Enschedé started type manufacturing in 1743 after purchasing the foundry of Hendrik Wetstein. From its early years the typefoundry was the most important part of Enschedé’s business. The famous punchcutter Joan Michael Fleischman was employed there in the eighteenth century. Its type business flourished throughout the eighteenth and nineteenth centuries, and in the twentieth century the foundry achieved widespread international acclaim through the design and production of types by Sjoerd H. de Roos and Jan van Krimpen. In 1978, to celebrate their 275th anniversary, Enschedé commissioned Bram de Does, one of Holland’s leading typographers, to design a typeface specifically for phototypesetting. The result was Trinité, a face which clearly shows its provenance and which continues the tradition of type design established at Enschedé so many years before.

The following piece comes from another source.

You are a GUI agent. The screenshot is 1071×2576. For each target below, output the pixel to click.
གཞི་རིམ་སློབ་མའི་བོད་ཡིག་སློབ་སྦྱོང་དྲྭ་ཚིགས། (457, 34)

In 1991 Peter Matthias Noordzij established The Enschedé Font Foundry. His high standards of design and craftsmanship, his wide technical expertise, and his established skill as a type designer, made him ideally placed to continue Enschedé’s tradition of high-quality type design and manufacture using contemporary technology. He soon made Trinité available in the PostScript font format, and this was followed by Lexicon (1992) also by Bram de Does. Renard, by Fred Smeijers, based on the types of Hendrik van den Keere followed. Ruse, by Peter Matthias’s father, Gerrit Noordzij, and Collis, by his brother Christoph Noordzij were released in 2000.

Besides selling well designed and original typefaces to the general public, The Enschedé Font Foundry also does commissioned work on type, so called custom fonts.